=== Begin Enclosure ===
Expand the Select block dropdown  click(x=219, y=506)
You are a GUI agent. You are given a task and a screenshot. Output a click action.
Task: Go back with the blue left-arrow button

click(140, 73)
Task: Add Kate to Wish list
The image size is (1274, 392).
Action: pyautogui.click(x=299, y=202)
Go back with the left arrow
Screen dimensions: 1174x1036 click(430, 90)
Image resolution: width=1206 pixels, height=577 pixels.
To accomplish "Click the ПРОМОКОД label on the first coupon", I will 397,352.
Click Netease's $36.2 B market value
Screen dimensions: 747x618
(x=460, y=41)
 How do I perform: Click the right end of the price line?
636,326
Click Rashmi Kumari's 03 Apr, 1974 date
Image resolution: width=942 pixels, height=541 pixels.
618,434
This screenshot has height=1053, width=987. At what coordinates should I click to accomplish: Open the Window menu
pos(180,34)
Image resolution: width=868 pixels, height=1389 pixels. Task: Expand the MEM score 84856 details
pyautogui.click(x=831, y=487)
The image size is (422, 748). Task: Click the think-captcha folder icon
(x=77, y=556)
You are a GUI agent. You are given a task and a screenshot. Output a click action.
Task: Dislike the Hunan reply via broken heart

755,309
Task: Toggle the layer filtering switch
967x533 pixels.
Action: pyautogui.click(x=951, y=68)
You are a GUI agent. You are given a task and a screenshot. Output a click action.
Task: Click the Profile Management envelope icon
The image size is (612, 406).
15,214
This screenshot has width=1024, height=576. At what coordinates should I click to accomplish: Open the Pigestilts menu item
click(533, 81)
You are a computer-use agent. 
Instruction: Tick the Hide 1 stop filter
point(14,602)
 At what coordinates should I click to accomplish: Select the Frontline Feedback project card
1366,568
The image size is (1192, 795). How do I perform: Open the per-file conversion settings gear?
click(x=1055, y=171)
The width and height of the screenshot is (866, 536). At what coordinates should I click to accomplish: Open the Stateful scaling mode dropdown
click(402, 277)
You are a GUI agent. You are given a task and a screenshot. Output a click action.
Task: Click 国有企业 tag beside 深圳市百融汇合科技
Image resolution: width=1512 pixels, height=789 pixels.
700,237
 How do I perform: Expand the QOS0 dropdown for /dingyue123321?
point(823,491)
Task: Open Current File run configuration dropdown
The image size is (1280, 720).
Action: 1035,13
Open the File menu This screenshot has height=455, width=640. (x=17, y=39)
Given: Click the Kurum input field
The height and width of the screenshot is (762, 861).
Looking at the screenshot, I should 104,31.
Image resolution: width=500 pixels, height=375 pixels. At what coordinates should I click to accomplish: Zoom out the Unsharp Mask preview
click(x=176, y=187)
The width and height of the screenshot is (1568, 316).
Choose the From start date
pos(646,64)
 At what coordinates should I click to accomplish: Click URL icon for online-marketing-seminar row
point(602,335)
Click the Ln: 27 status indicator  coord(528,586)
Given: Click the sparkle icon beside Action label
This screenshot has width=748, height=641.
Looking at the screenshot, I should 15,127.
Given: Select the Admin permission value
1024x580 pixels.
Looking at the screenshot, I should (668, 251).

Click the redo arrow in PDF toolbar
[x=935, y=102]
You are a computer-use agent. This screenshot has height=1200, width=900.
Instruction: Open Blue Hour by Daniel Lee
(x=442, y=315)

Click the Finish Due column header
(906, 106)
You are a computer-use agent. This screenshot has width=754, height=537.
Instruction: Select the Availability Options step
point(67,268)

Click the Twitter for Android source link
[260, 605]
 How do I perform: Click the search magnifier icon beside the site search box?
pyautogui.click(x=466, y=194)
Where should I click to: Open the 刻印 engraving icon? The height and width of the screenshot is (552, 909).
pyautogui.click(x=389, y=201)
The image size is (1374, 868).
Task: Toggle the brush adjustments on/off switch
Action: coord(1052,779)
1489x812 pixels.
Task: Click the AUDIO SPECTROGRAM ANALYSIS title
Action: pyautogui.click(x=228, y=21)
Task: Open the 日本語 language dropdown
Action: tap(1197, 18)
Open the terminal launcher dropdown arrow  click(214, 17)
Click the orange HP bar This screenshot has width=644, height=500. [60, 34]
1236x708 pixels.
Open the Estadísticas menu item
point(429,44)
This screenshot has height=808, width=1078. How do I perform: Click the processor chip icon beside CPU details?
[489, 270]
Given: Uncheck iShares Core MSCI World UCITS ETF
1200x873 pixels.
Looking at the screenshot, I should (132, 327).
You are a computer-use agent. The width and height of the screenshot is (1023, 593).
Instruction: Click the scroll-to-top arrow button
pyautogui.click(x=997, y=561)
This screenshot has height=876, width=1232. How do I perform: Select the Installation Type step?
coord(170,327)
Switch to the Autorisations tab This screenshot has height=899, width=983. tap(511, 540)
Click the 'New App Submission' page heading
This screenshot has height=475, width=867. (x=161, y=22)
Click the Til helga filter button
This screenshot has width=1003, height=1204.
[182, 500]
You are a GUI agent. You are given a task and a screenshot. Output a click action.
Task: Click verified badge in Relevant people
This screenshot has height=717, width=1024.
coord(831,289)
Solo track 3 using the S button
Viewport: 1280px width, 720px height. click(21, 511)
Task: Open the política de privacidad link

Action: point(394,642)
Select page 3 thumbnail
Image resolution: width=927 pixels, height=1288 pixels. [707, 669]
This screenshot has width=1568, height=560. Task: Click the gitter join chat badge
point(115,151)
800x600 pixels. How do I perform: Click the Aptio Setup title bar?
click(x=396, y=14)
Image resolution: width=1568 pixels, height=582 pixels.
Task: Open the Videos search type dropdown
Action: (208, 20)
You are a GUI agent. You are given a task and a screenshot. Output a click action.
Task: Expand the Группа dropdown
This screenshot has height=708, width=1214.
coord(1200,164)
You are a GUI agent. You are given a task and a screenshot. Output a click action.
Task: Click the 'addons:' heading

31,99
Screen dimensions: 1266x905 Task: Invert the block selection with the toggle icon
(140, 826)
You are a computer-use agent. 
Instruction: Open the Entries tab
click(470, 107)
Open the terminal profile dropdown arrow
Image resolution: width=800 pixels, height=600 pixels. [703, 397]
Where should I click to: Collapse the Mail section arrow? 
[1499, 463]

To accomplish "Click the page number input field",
=== End Enclosure ===
▸ **Activity**
What do the lines above say from the one containing "How do I perform: Expand" down to the one containing "Open the terminal launcher"? Return them exactly, both end lines included, and only them.

▸ **Solution for this problem**
 How do I perform: Expand the QOS0 dropdown for /dingyue123321?
point(823,491)
Task: Open Current File run configuration dropdown
The image size is (1280, 720).
Action: 1035,13
Open the File menu This screenshot has height=455, width=640. (x=17, y=39)
Given: Click the Kurum input field
The height and width of the screenshot is (762, 861).
Looking at the screenshot, I should 104,31.
Image resolution: width=500 pixels, height=375 pixels. At what coordinates should I click to accomplish: Zoom out the Unsharp Mask preview
click(x=176, y=187)
The width and height of the screenshot is (1568, 316).
Choose the From start date
pos(646,64)
 At what coordinates should I click to accomplish: Click URL icon for online-marketing-seminar row
point(602,335)
Click the Ln: 27 status indicator  coord(528,586)
Given: Click the sparkle icon beside Action label
This screenshot has width=748, height=641.
Looking at the screenshot, I should 15,127.
Given: Select the Admin permission value
1024x580 pixels.
Looking at the screenshot, I should (668, 251).

Click the redo arrow in PDF toolbar
[x=935, y=102]
You are a computer-use agent. This screenshot has height=1200, width=900.
Instruction: Open Blue Hour by Daniel Lee
(x=442, y=315)

Click the Finish Due column header
(906, 106)
You are a computer-use agent. This screenshot has width=754, height=537.
Instruction: Select the Availability Options step
point(67,268)

Click the Twitter for Android source link
[260, 605]
 How do I perform: Click the search magnifier icon beside the site search box?
pyautogui.click(x=466, y=194)
Where should I click to: Open the 刻印 engraving icon? The height and width of the screenshot is (552, 909).
pyautogui.click(x=389, y=201)
The image size is (1374, 868).
Task: Toggle the brush adjustments on/off switch
Action: coord(1052,779)
1489x812 pixels.
Task: Click the AUDIO SPECTROGRAM ANALYSIS title
Action: pyautogui.click(x=228, y=21)
Task: Open the 日本語 language dropdown
Action: tap(1197, 18)
Open the terminal launcher dropdown arrow  click(214, 17)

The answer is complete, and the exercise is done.